Site icon Calabria.Live

LE RISORSE SOLIDALI DESTINATE AL PONTE MINANO L’EQUILIBRIO INFRASTRUTTURALE

LE RISORSE SOLIDALI DESTINATE AL PONTE MINANO L'EQUILIBRIO INFRASTRUTTURALE

di ETTORE JORIO – Sul Ponte sventola bandiera bianca: è la resa della perequazione infrastrutturale. E già, perché nel finanziamento previsto nelle legge di bilancio per il 2024 per il Ponte sullo Stretto (oggi con le carte in Procura per un approfondito esame delle procedure adottate), è dato constatare che: se da una parte, c’è l’impegno del Governo a lavorare in favore del federalismo fiscale (legge di bilancio per il 2023, commi 791- 801bis); dall’altra, si svuotano le risorse solidali per investirle su altro. Più esattamente, lo si fa sottraendo una parte consistente delle risorse destinate, circa 2,5 miliardi, a uno dei due strumenti più importanti per sostenerne la partenza e il funzionamento a regime. Il peggiore dei modi per favorire l’accesso al federalismo fiscale e alla eventuale istanza consapevole delle Regioni a concretizzare un regionalismo rafforzato.

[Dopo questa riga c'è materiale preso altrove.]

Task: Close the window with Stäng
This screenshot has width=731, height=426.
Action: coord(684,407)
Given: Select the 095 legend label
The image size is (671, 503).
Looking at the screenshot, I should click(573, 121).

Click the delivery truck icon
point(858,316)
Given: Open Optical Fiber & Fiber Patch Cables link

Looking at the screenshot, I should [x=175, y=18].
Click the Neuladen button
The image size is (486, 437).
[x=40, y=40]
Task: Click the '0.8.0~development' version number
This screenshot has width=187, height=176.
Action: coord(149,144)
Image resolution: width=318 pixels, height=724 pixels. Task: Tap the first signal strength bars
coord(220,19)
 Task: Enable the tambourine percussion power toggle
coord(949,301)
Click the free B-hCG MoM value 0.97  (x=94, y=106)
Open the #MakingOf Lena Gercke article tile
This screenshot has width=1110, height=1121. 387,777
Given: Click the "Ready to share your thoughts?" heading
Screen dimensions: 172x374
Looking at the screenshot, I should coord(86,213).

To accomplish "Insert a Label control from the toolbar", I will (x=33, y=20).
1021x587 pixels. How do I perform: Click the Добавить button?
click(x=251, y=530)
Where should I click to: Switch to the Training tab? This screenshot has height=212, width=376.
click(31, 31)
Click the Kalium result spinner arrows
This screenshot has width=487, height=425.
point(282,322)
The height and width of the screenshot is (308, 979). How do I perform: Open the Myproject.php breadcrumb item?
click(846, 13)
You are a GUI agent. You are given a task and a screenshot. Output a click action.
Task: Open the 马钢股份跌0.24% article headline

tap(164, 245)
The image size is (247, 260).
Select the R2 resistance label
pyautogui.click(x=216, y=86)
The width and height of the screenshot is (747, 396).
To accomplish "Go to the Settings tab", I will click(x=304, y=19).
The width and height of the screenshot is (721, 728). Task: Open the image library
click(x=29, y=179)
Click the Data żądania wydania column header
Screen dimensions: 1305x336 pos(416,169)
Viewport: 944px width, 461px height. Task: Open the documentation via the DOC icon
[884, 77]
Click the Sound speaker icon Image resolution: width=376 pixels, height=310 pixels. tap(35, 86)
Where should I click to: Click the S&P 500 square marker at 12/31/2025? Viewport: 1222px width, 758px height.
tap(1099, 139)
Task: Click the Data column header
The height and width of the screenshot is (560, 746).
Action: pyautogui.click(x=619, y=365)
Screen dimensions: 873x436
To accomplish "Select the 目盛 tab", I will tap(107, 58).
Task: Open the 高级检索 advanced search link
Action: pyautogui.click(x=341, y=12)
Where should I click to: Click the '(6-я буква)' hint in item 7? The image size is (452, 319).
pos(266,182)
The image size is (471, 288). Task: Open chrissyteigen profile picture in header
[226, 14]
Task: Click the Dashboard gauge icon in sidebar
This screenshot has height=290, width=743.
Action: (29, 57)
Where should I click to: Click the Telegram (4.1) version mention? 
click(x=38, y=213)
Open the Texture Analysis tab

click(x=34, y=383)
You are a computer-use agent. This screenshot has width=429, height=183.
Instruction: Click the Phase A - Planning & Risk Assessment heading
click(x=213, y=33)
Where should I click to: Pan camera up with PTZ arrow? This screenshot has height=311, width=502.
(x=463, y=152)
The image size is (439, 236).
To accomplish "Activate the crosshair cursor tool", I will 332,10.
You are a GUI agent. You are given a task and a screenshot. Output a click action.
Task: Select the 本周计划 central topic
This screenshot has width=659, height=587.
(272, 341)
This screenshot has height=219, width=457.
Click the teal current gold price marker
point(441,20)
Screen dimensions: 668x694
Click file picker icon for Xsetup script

I due pilastri fondamentali per lo start del criterio di finanziamento basato su costi e fabbisogni standard, capace di mandare a casa (finalmente) la spesa storica, sono i fondi perequativi: quello che supporta i conti di esercizio degli enti territoriali strumentale ad assicurare i Lep (ma anche i non Lep) e le funzioni fondamentali degli enti locali; quello che assicura la parità infrastrutturale, indispensabile agli enti destinatari per portare a casa la parità di partenza per erogare quanto dovuto alla loro collettività.

Si tagliano le ali al sistema autonomico territoriale

Funzionale a conseguire un siffatto avvicinamento del patrimonio produttivo pubblico delle regioni povere in tal senso è l’istituito Fondo per lo sviluppo e la coesione (Fsc già Fas), impegnato istituzionalmente, a scopo solidaristico, in sinergia con gli altri fondi strutturali europei. In quanto tale – in esercizio attuativo dell’articolo 119, comma 5, della Costituzione, quindi della legge delega attuativa 42/2000 e del decreto delegato 88/2011, e dell’articolo 174 del Tfue – il Fsc ha il compito di assicurare unità sostanziale alla programmazione e al finanziamento nazionale, attraverso propri interventi finanziari aggiuntivi. Ciò allo scopo di favorire il riequilibrio economico e sociale tra le diverse Regioni (ma anche degli enti locali): per l’appunto, concretizzando una perequazione infrastrutturale.

In una tale ottica – prescindendo dalle grandi opere di interesse nazionale ed europeo che devono rintracciare le risorse in interventi speciali, che costituiscono l’altra specie prevista nell’anzidetto comma 5 dell’articolo 119, effettuabili ad hoc dallo Stato – costituisce un guaio irreparabile impiegare in altro le risorse destinate per riequilibrare i disequilibri strutturali. In ciò che non siano investimenti destinati a mettere a terra, dove occorrano, maggiori beni funzionali a dare certezza all’eguaglianza strutturale di partenza del federalismo fiscale. Non farlo, significherebbe pensare a Lep teorici e non a prestazioni essenziali reali da rendere praticamente esigibili in favore di tutti i cittadini, ovunque risiedano.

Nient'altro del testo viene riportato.